**Records shown**
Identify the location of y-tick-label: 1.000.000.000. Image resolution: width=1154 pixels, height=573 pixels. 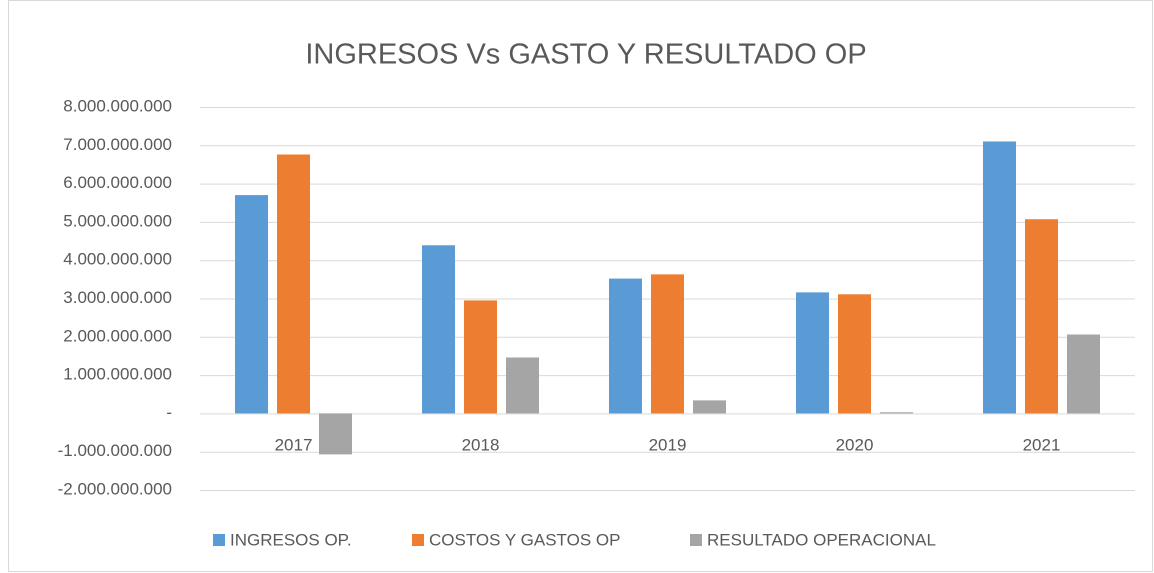
(118, 374).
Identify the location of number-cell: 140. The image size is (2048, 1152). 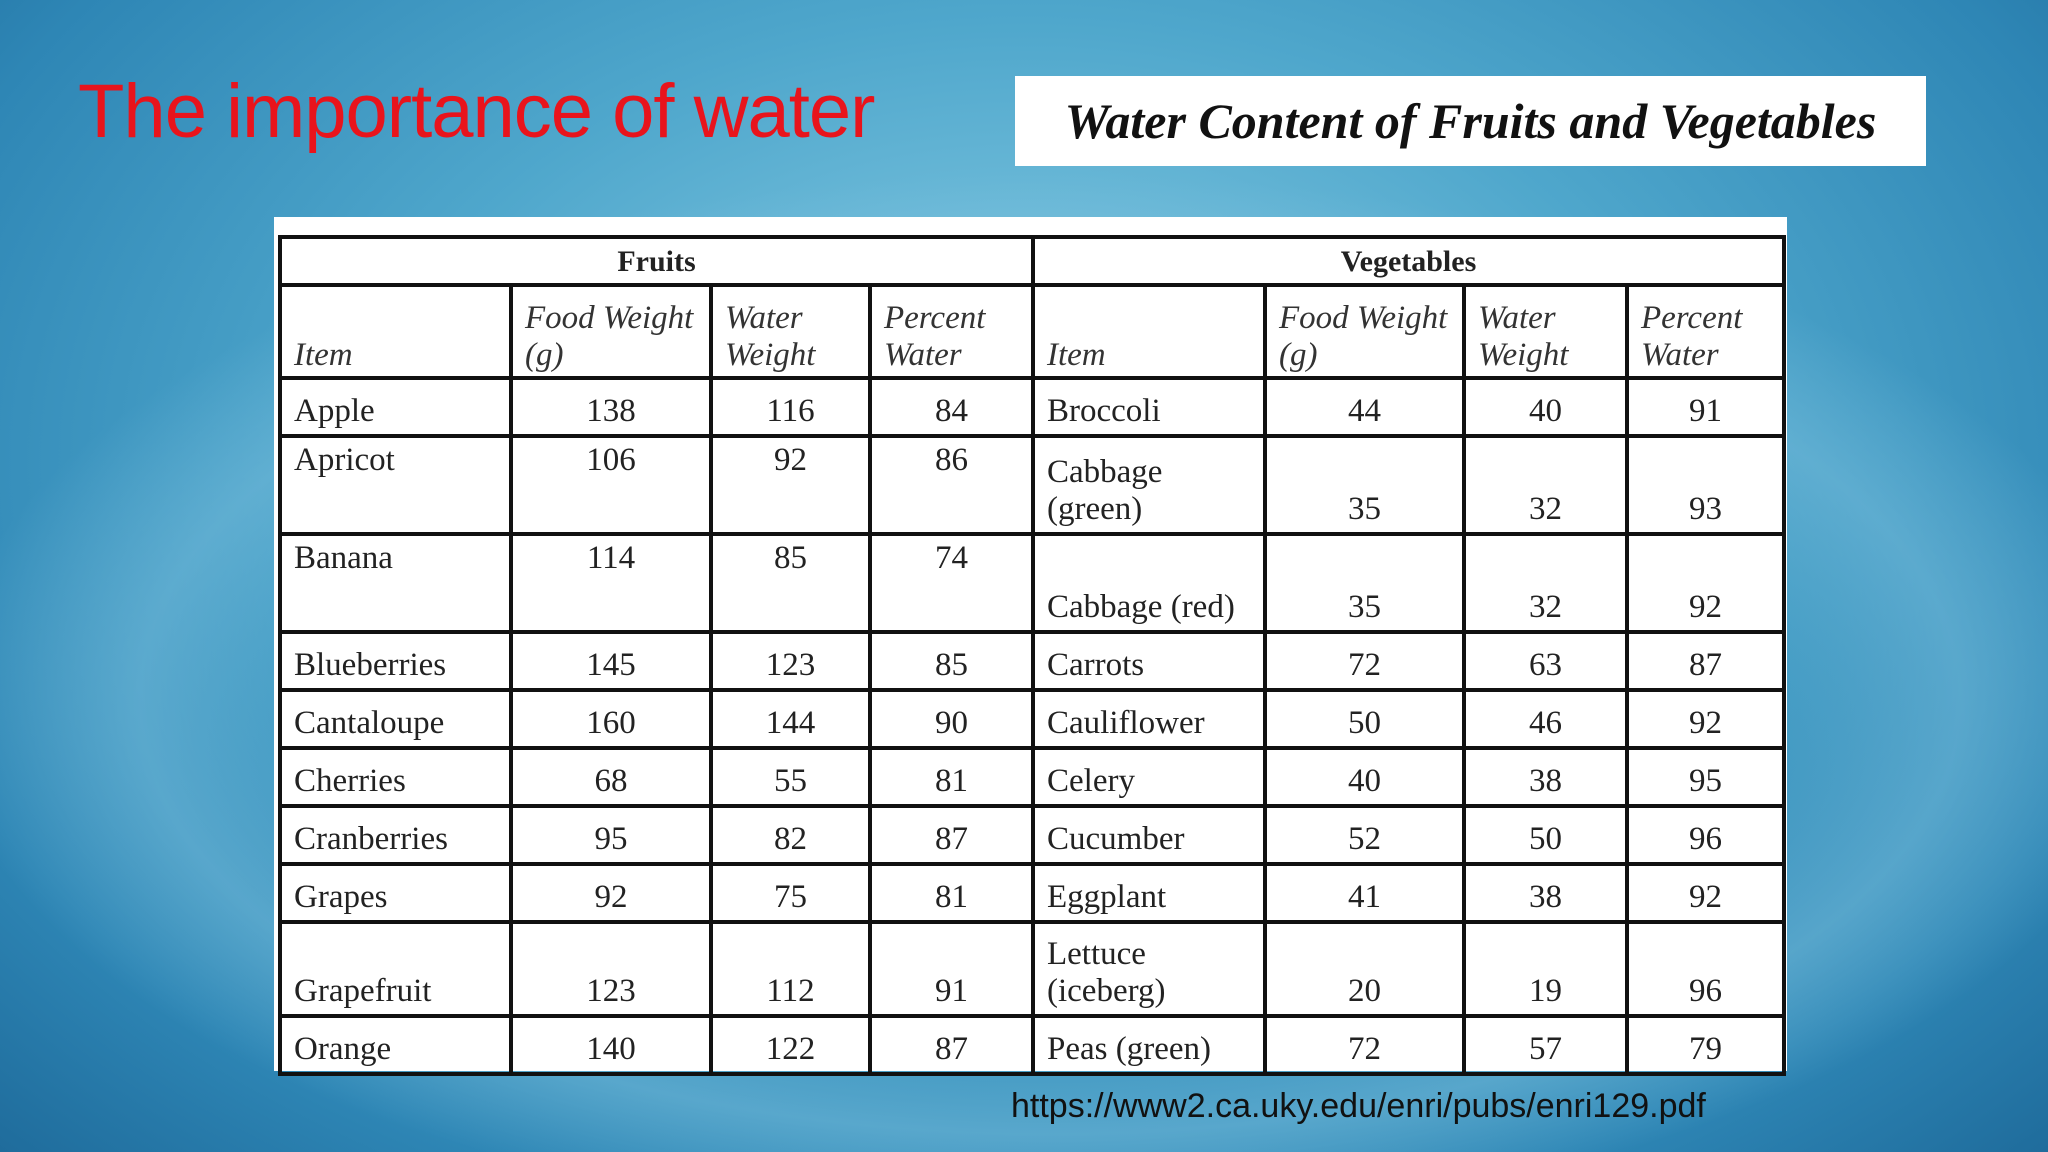
(611, 1045).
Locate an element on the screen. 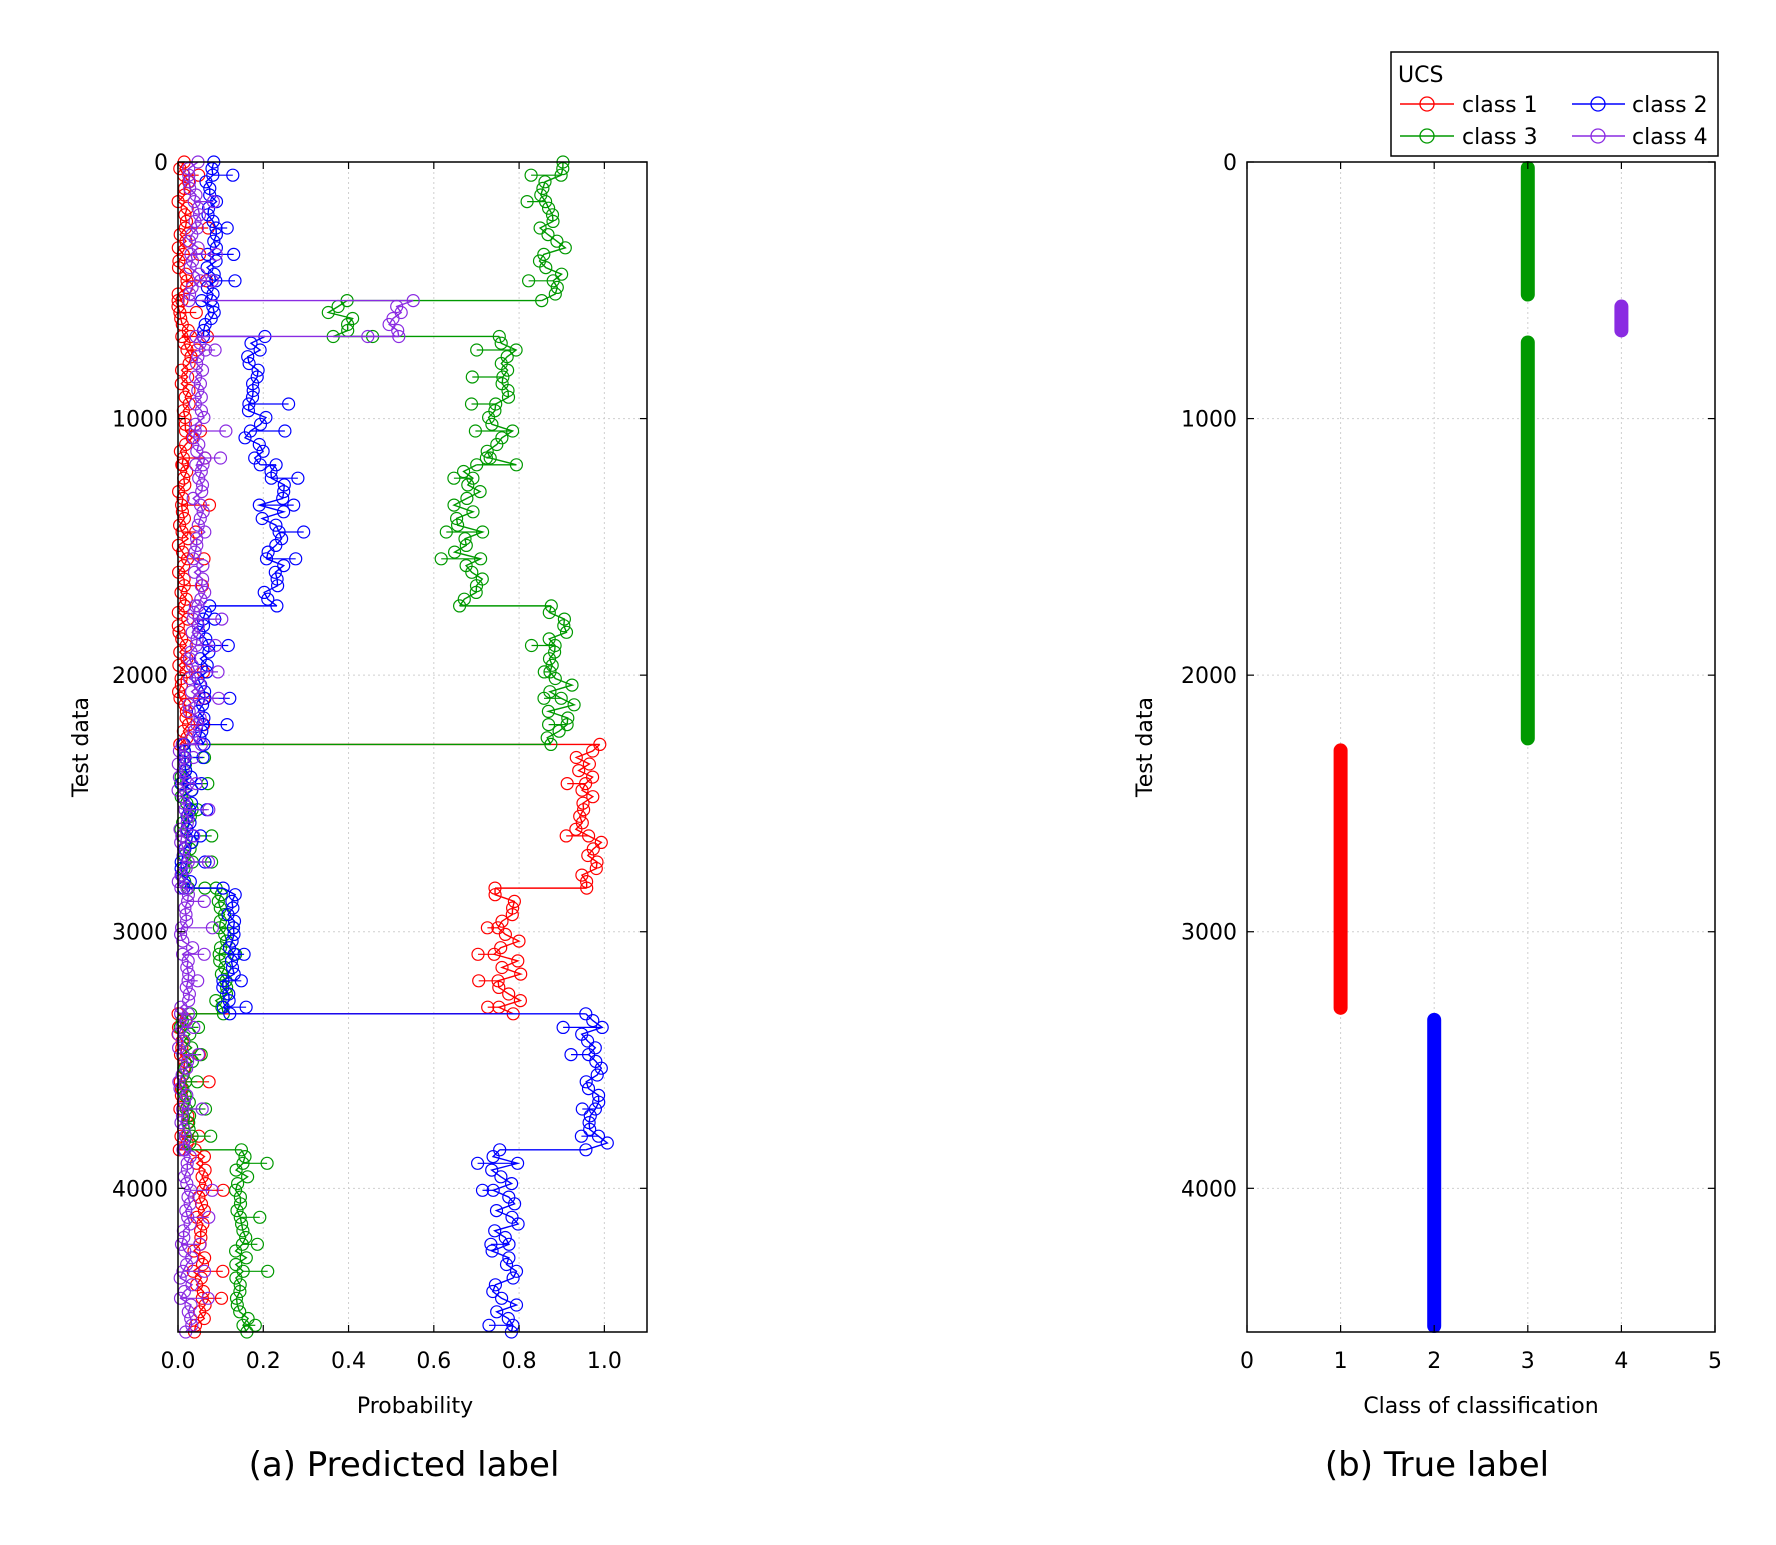 Image resolution: width=1776 pixels, height=1545 pixels. outlier-class1 is located at coordinates (196, 532).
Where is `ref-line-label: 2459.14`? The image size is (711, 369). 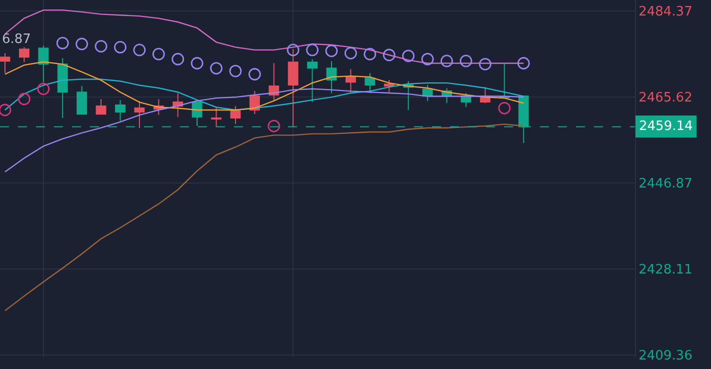
ref-line-label: 2459.14 is located at coordinates (666, 126).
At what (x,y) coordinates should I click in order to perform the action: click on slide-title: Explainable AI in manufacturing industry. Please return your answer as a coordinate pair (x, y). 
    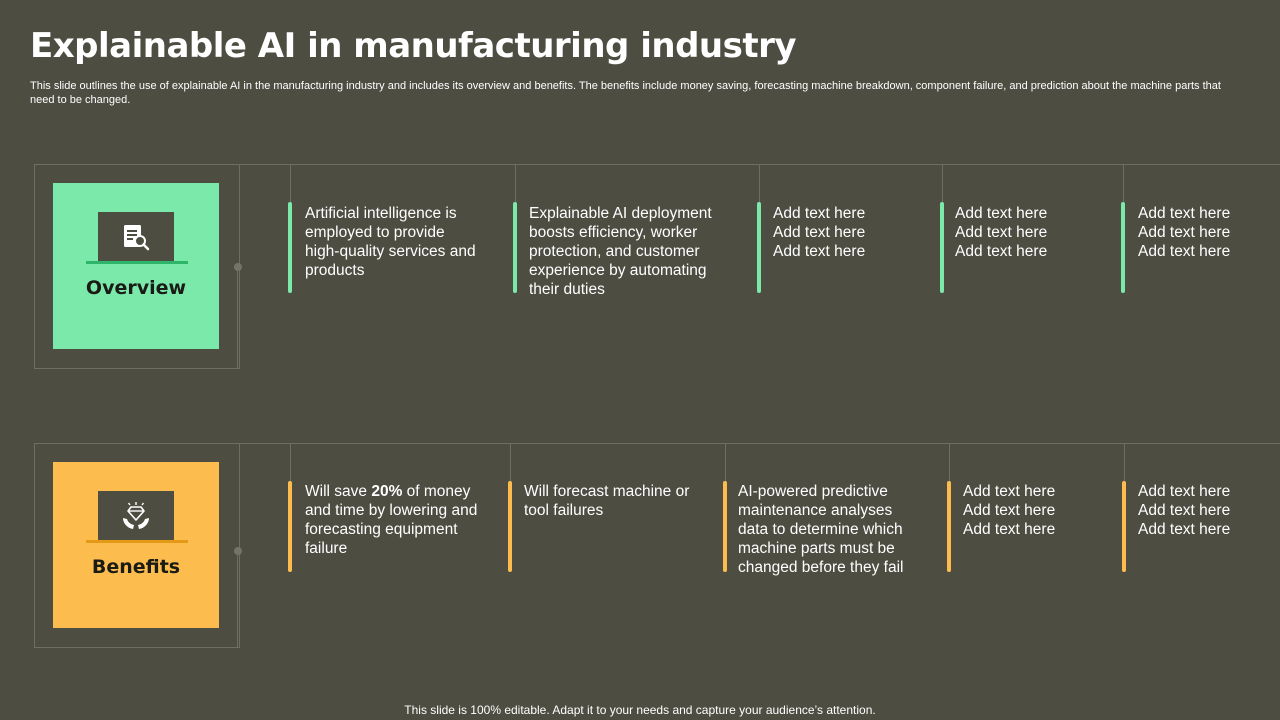
    Looking at the image, I should click on (414, 46).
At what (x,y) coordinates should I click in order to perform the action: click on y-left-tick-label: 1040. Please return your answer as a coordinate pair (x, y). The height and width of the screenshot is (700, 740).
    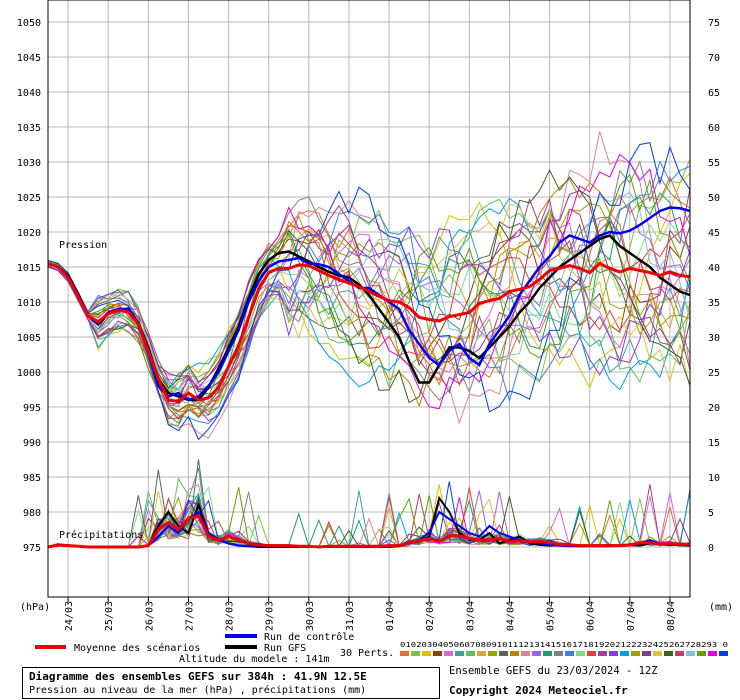
    Looking at the image, I should click on (29, 94).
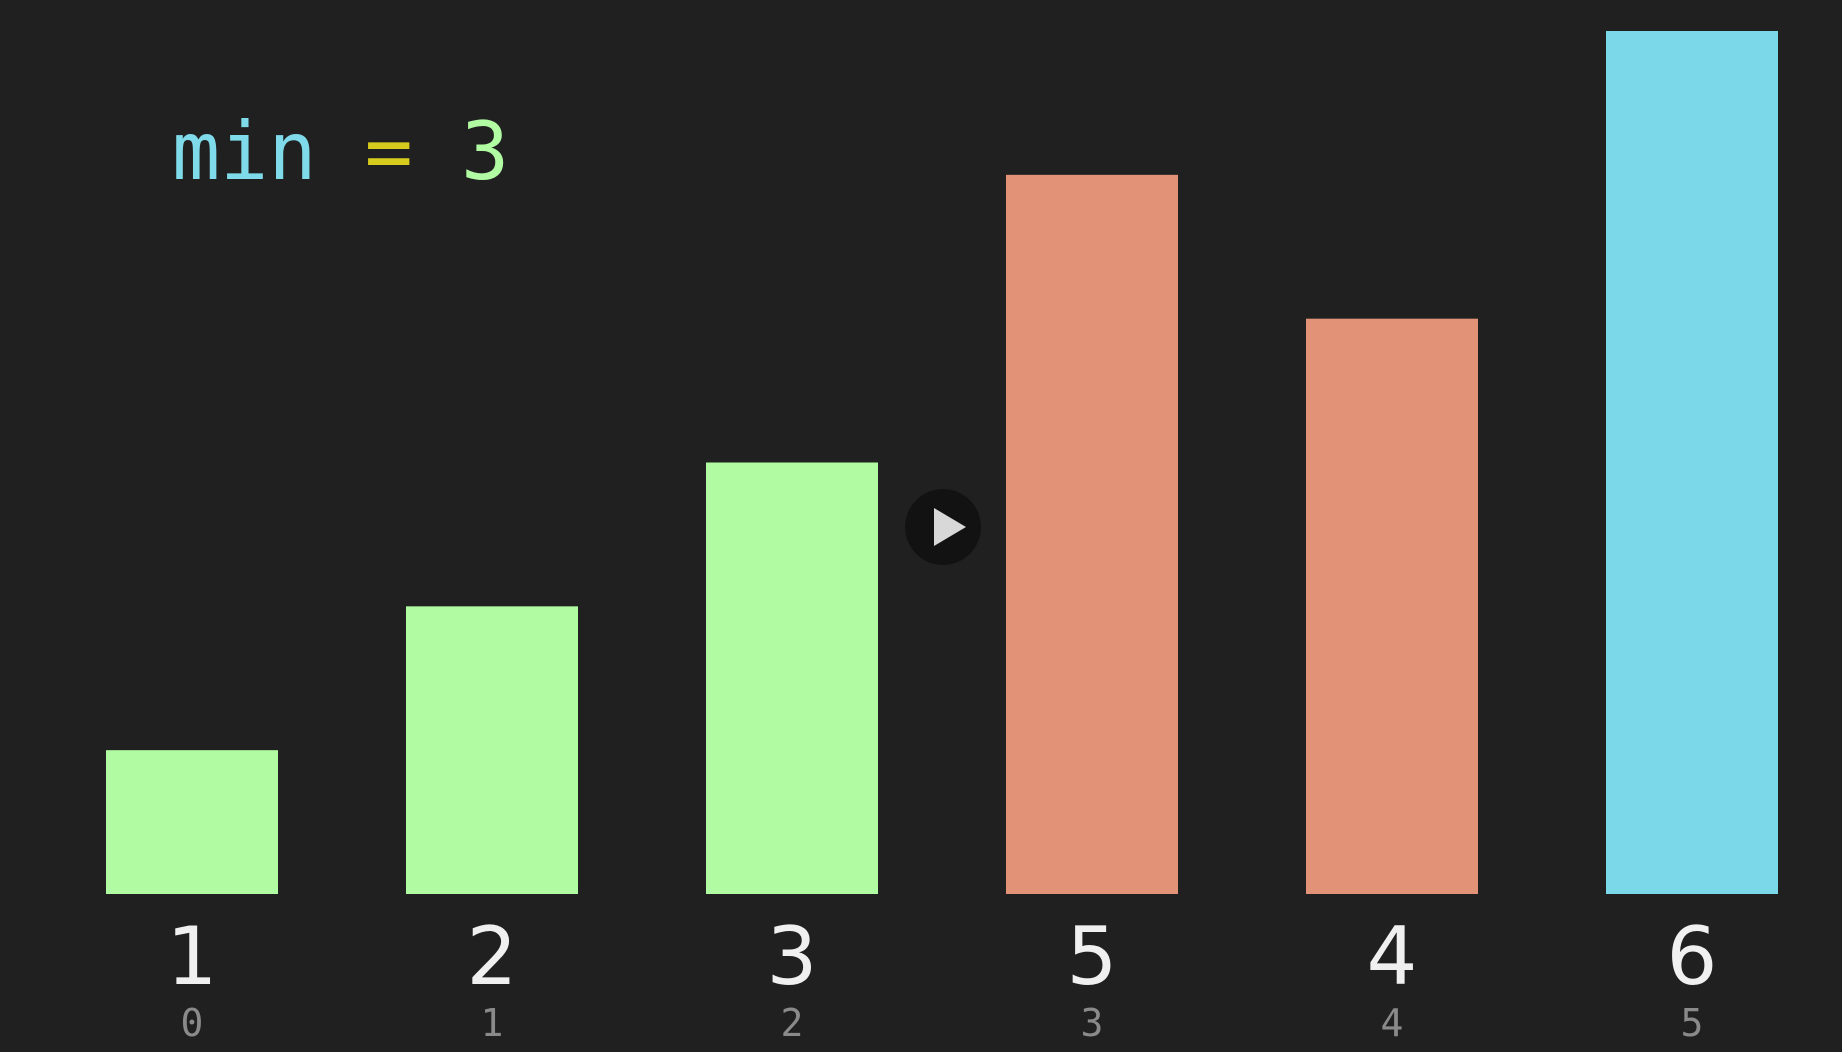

**Exercise instructions**
Reproduce the records word for word, starting with the line that contains "is (700, 740)." and going on through the end of the records, both ends included. Leave the pictures out of your answer.

**Result**
At what (x,y) coordinates should I click in order to perform the action: click on y-left-tick-label: 1040. Please return your answer as a coordinate pair (x, y). The height and width of the screenshot is (700, 740).
    Looking at the image, I should click on (29, 94).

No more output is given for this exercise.